La mañana de este sábado, tropas del Ejército y la Policía Boliviana partieron desde el Cuartel Ingavi de la ciudad de El Alto rumbo a los puntos de bloqueo instalados en el altiplano paceño.
El despliegue, realizado de manera conjunta se dirigió principalmente hacia las carreteras que conectan con Oruro, Copacabana y Desaguadero, donde aún se observan promontorios de tierra, piedras y otros obstáculos que interrumpen el tránsito vehicular.
En cumplimiento del Decreto Supremo 5636, que declaró el estado de excepción por conmoción interna, las Fuerzas Armadas movilizaron unidades logísticas para apoyar las labores de la Policía Boliviana, institución encargada de restablecer el orden en la vía pública y neutralizar eventuales focos de resistencia.
Sin embargo, al menos en la ciudad de El Alto no se reportaron incidentes durante las primeras horas de la jornada.
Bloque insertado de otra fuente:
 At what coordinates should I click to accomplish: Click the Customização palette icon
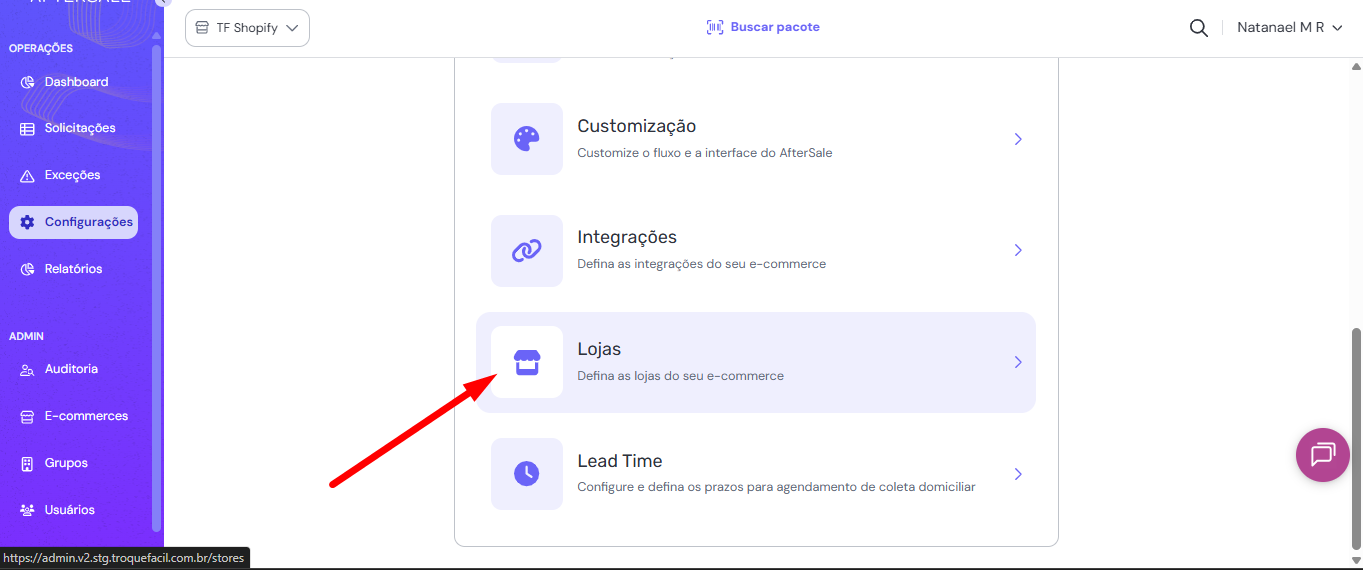click(526, 139)
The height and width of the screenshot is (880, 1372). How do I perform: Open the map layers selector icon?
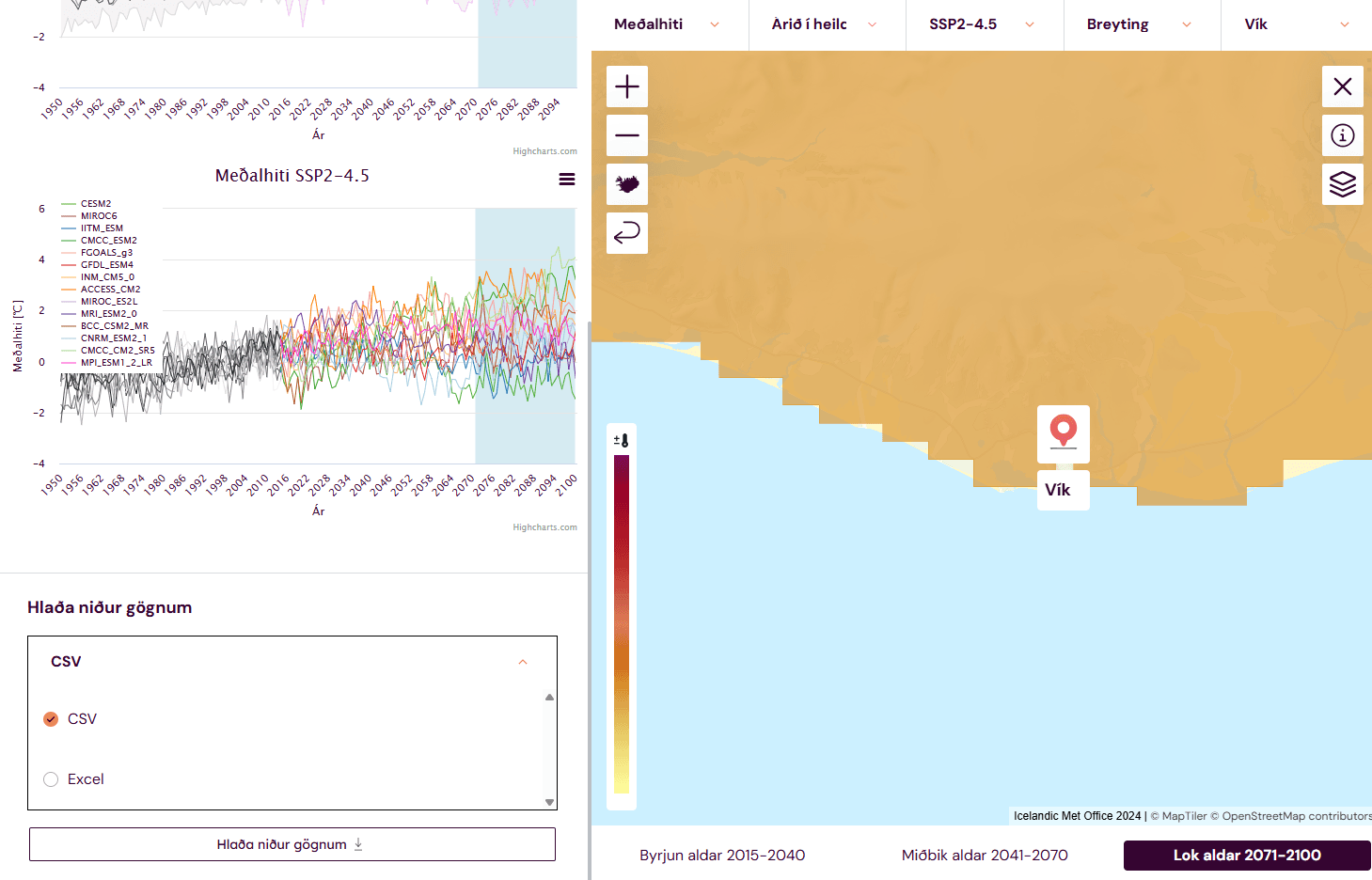[1342, 183]
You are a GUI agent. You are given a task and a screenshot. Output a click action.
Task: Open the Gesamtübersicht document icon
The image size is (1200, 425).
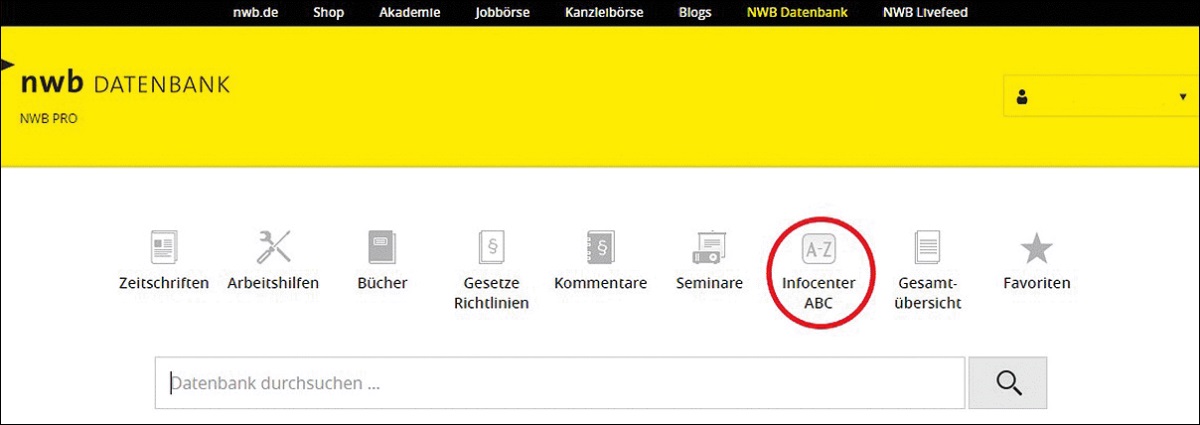click(929, 247)
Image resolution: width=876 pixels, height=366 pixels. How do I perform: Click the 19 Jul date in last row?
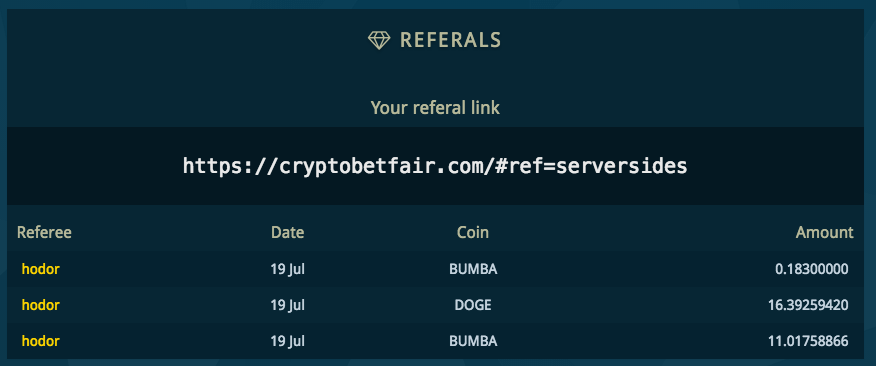[x=288, y=341]
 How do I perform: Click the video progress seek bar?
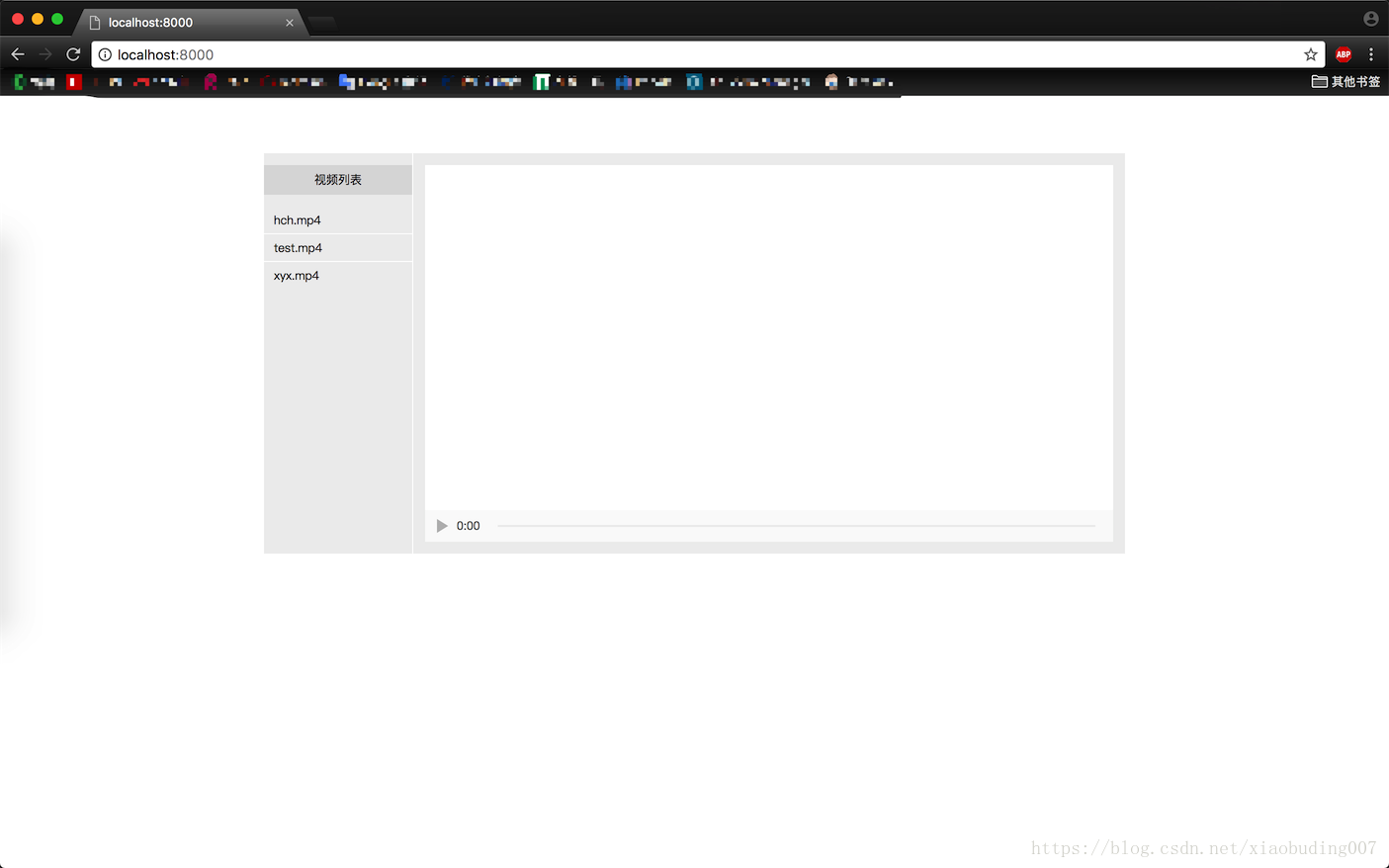tap(795, 526)
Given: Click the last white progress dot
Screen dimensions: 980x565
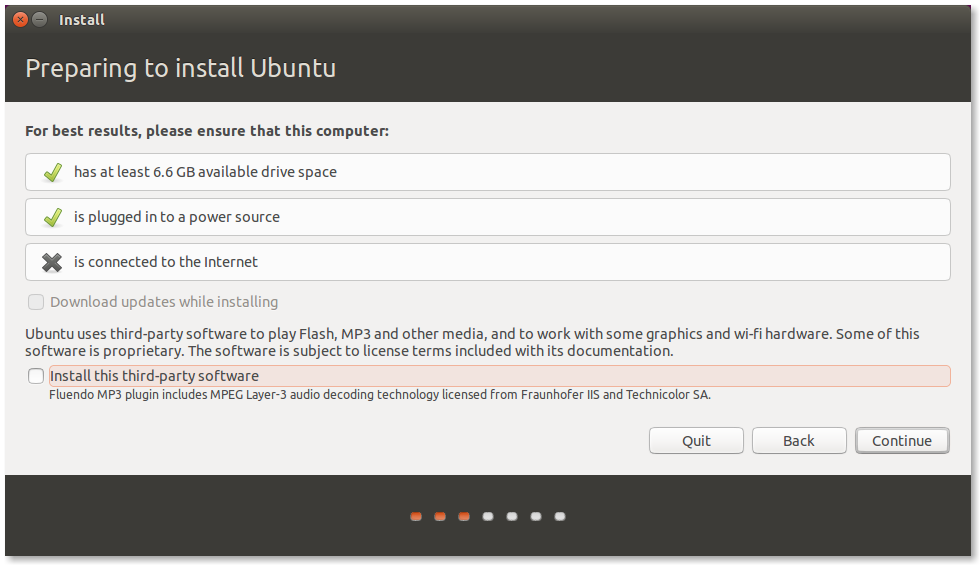Looking at the screenshot, I should click(x=560, y=517).
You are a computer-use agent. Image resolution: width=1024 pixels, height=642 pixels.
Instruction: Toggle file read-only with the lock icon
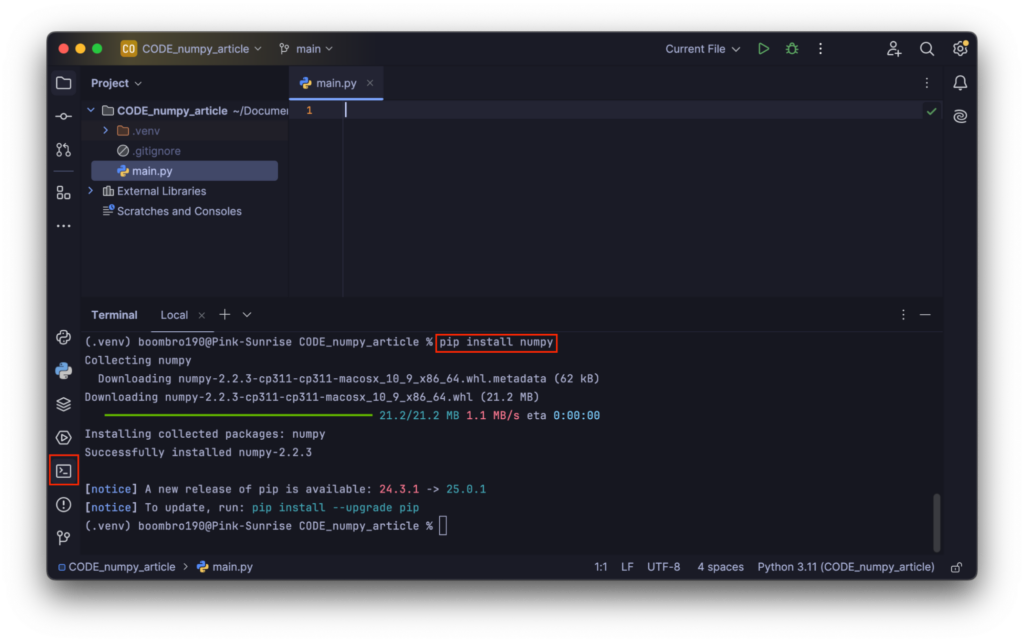955,566

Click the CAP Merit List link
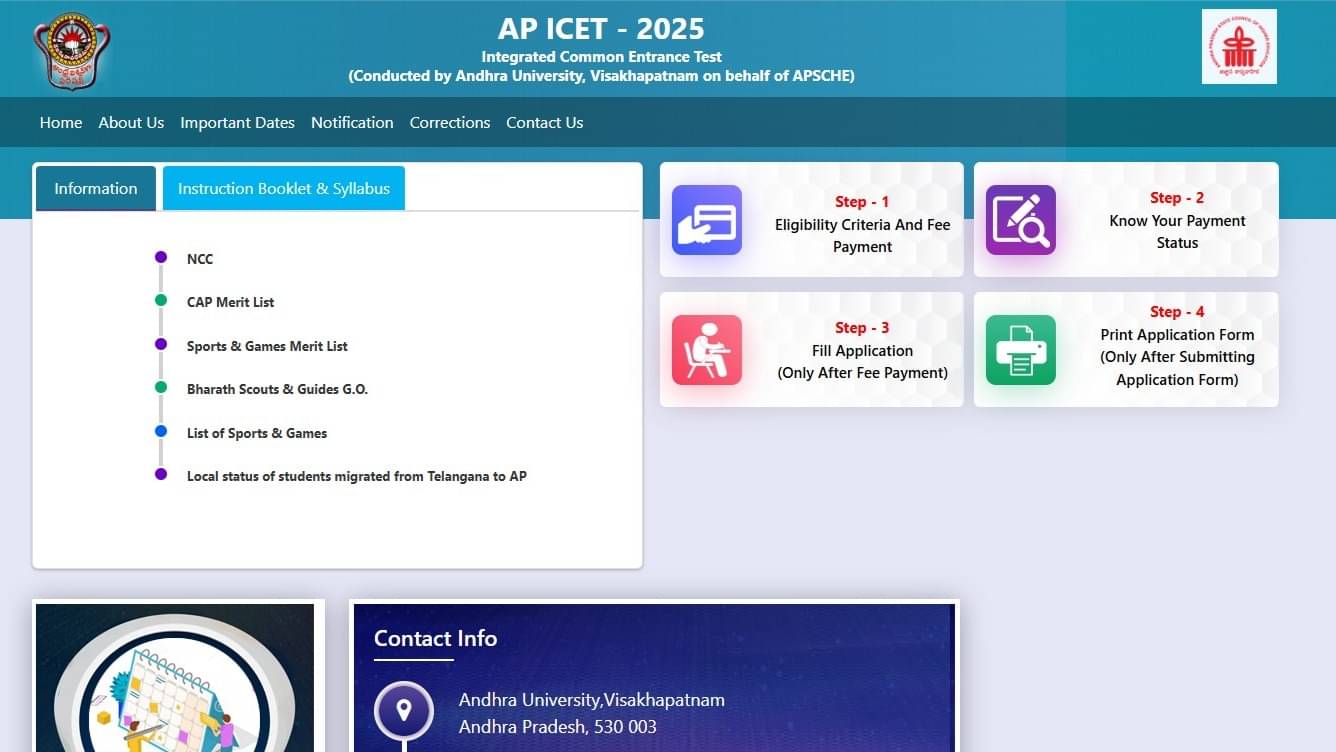tap(229, 302)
El servicio de transporte público operó con normalidad y la circulación peatonal se desarrolló sin mayores inconvenientes. No obstante, en sectores como Senkata y la salida hacia Oruro aún permanecen montículos de tierra y barras de cemento utilizadas durante los bloqueos.
El operativo cuenta además con el apoyo de maquinaria pesada de la Administradora Boliviana de Carreteras (ABC), destinada a retirar escombros, piedras y bloques de cemento colocados sobre las carreteras que unen El Alto con Oruro, Copacabana y Desaguadero.
Acciones similares se desarrollan en otros puntos críticos del país, particularmente en la ruta Cochabamba–Oruro y en el oriente boliviano. En el municipio cruceño de San Julián, grupos afines a Evo Morales continúan apostados en la carretera, manteniendo interrumpida la conexión vial entre Cochabamba y Santa Cruz.
El ministro de Defensa, Ernesto Justiniano, reiteró que la aplicación del estado de excepción y las operaciones de control se ejecutarán de manera gradual y proporcional, con el objetivo de restablecer la normalidad y garantizar la libre circulación en todo el territorio nacional.